▶ GIVEN DATA

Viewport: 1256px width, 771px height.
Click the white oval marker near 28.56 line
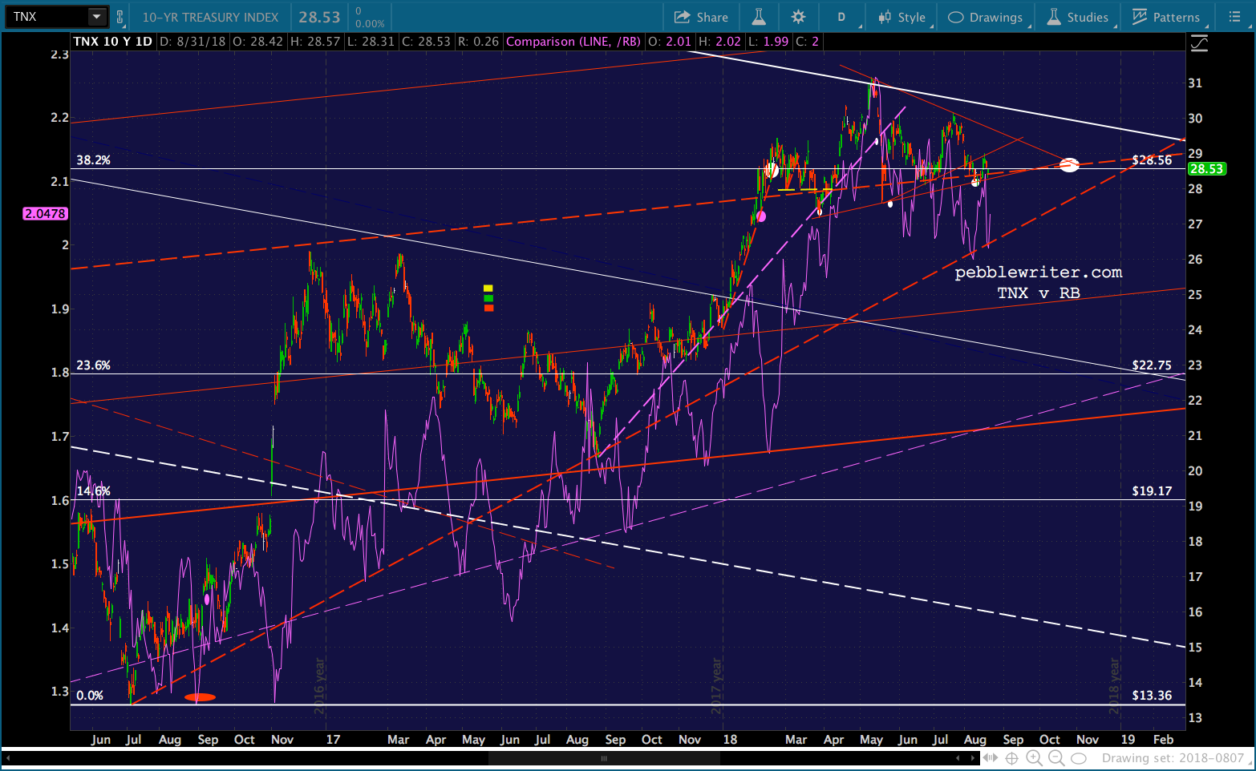[1069, 165]
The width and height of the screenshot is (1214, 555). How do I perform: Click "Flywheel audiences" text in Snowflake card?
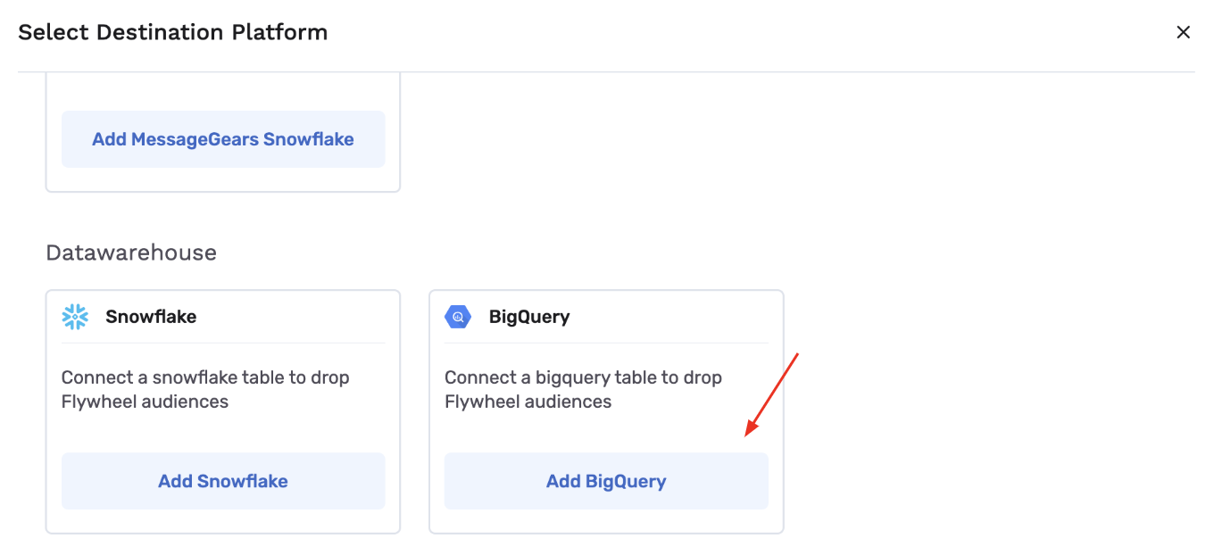145,402
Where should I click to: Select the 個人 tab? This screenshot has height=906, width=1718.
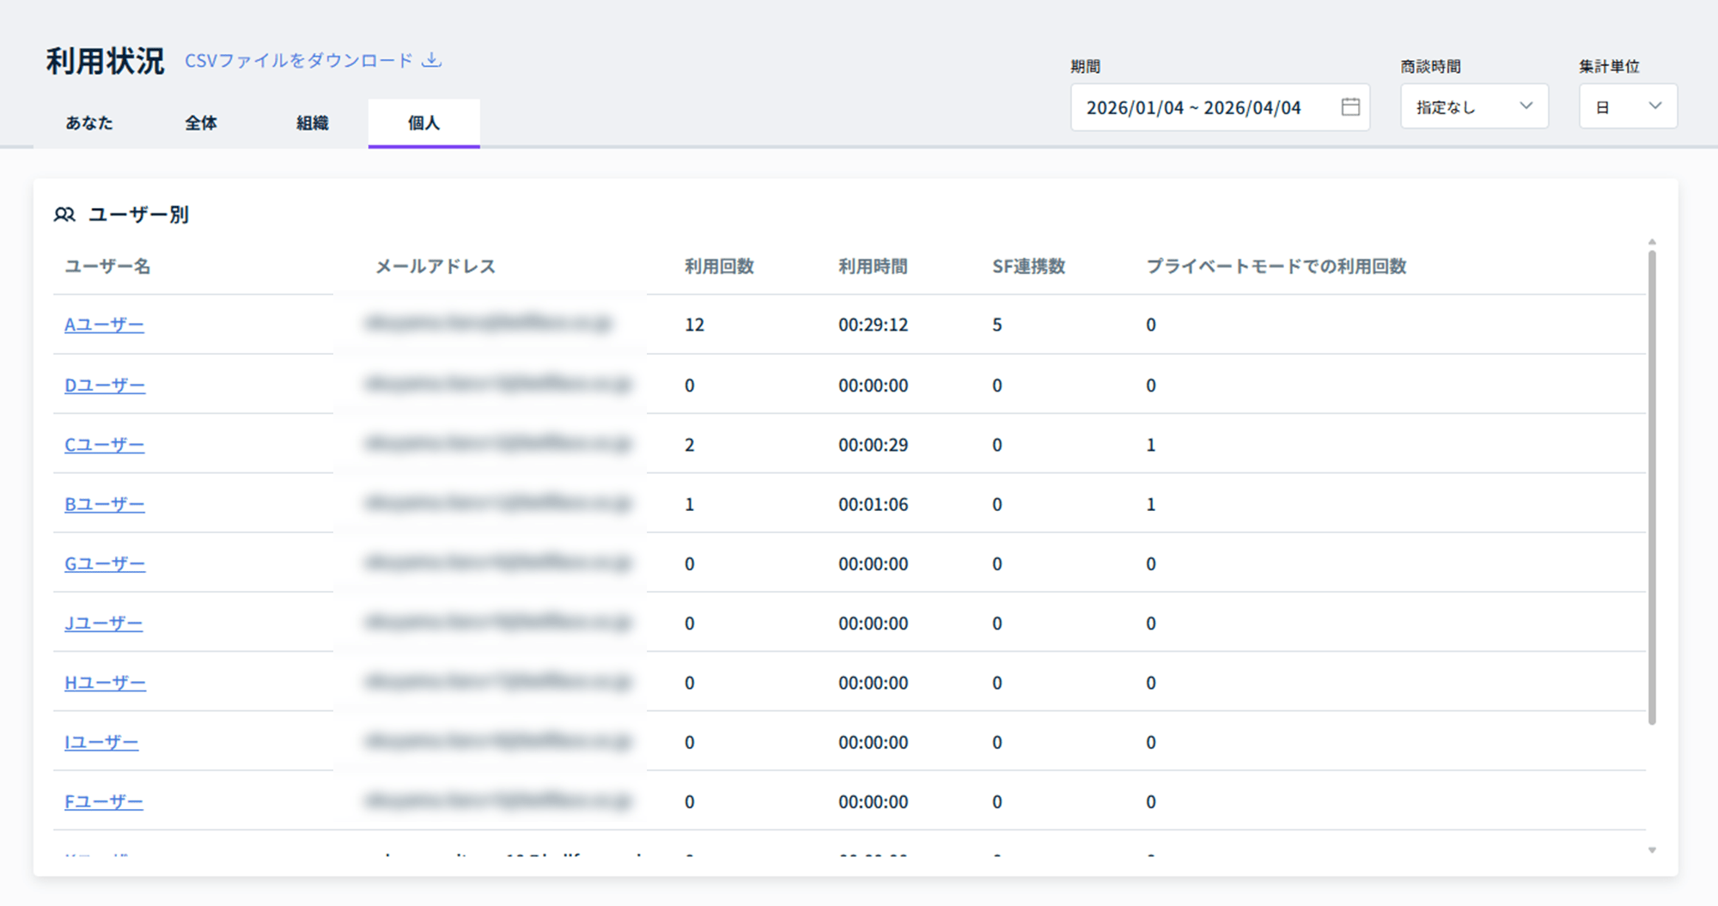(x=423, y=123)
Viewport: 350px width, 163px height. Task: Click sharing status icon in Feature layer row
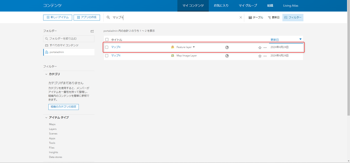point(227,47)
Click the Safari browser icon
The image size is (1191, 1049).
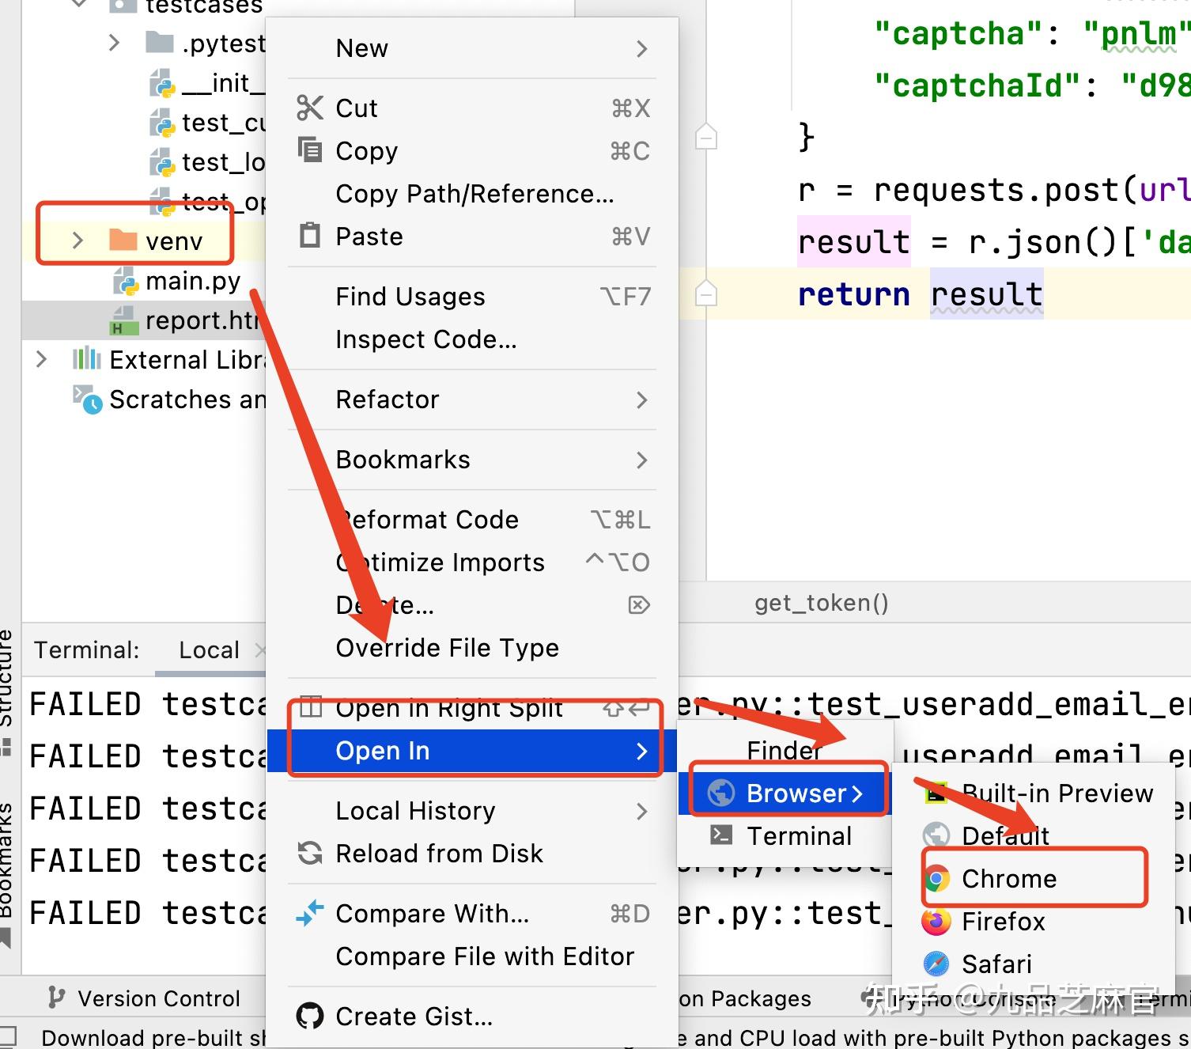936,964
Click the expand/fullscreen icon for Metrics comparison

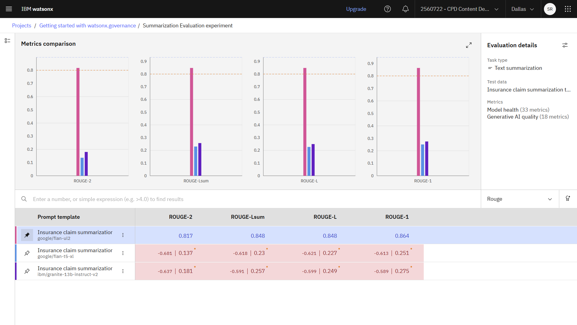point(469,45)
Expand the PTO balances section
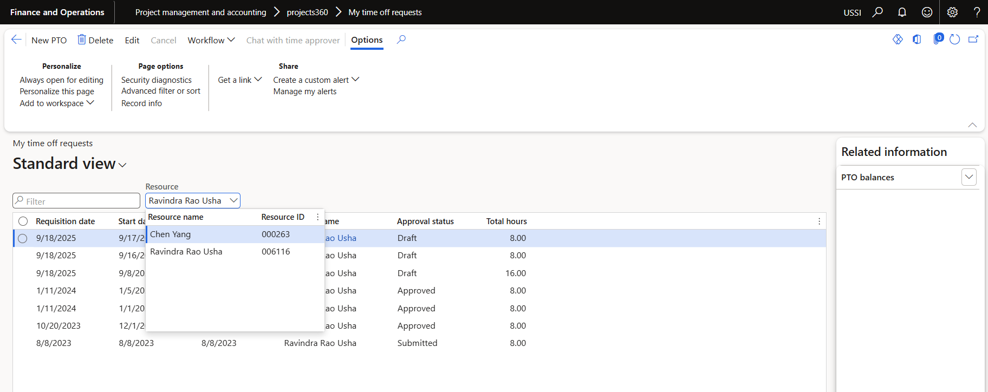988x392 pixels. point(969,177)
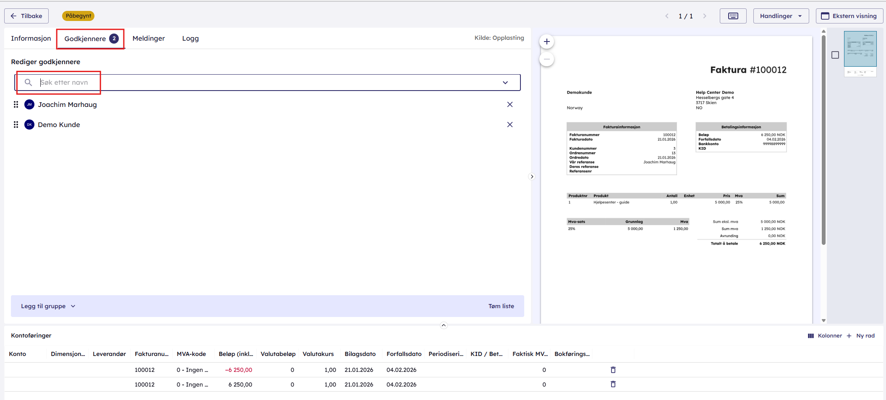The image size is (886, 400).
Task: Delete the second accounting row
Action: 613,384
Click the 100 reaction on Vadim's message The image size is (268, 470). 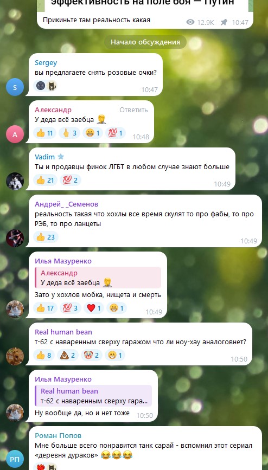(70, 180)
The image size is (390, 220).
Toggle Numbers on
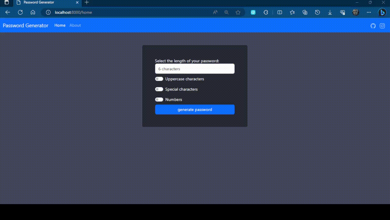(159, 99)
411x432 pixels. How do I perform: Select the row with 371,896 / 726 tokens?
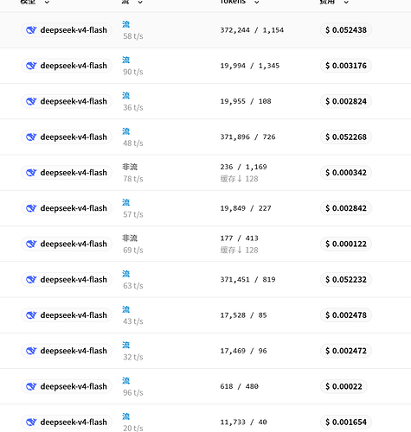tap(205, 137)
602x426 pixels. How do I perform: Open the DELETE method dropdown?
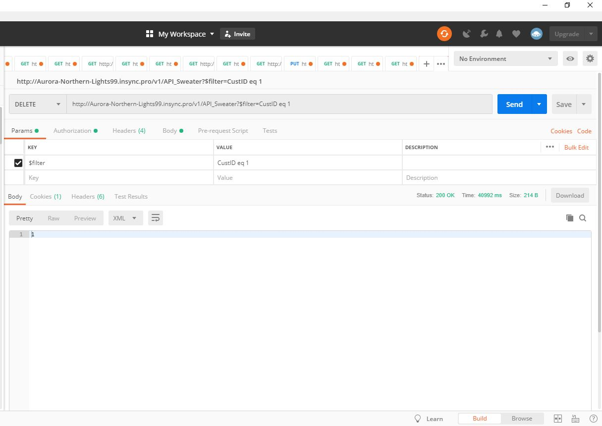click(38, 104)
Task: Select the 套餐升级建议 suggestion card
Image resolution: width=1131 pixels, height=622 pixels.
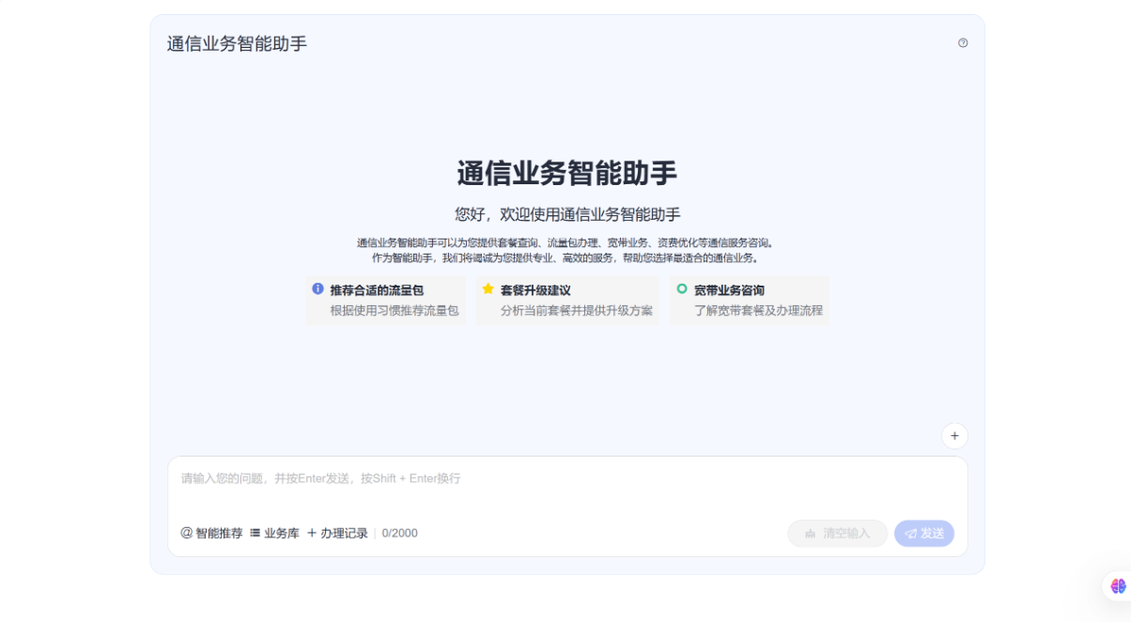Action: coord(566,301)
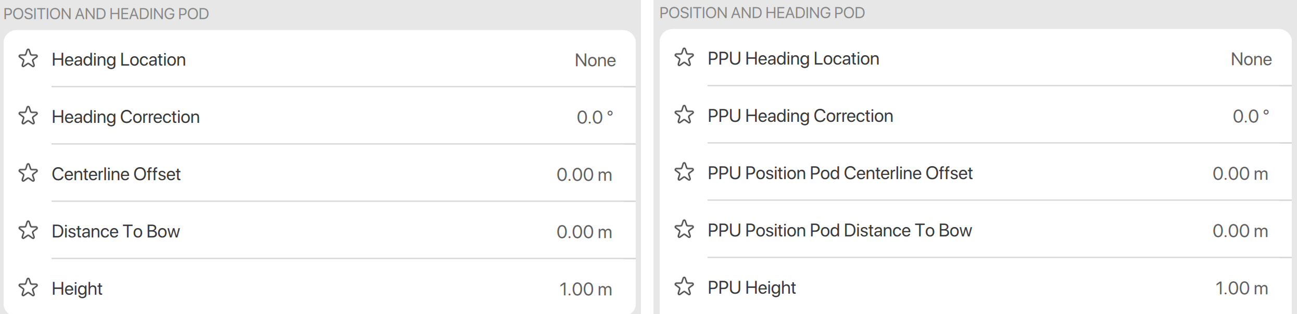Viewport: 1297px width, 314px height.
Task: Select the Distance To Bow row label
Action: pos(116,232)
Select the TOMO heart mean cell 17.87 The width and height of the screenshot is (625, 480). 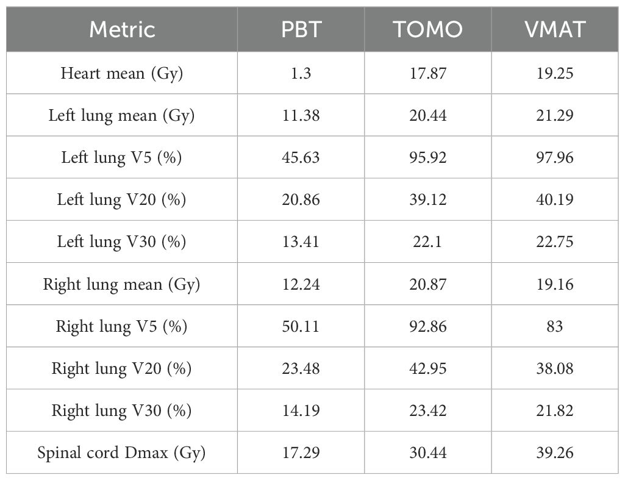tap(427, 73)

▶ TRY IT
Leaving pictures out, output the lines of the data above from the one with "411x432 pixels. How" through the one with "Task: Select the 套餐升级建议 suggestion card", word for word.

▶ SOLUTION FOR THIS TASK
411x432 pixels. How do I perform: Select the row with 371,896 / 726 tokens?
tap(205, 137)
602x426 pixels. How do I perform: Open the DELETE method dropdown?
click(38, 104)
Task: Select the 套餐升级建议 suggestion card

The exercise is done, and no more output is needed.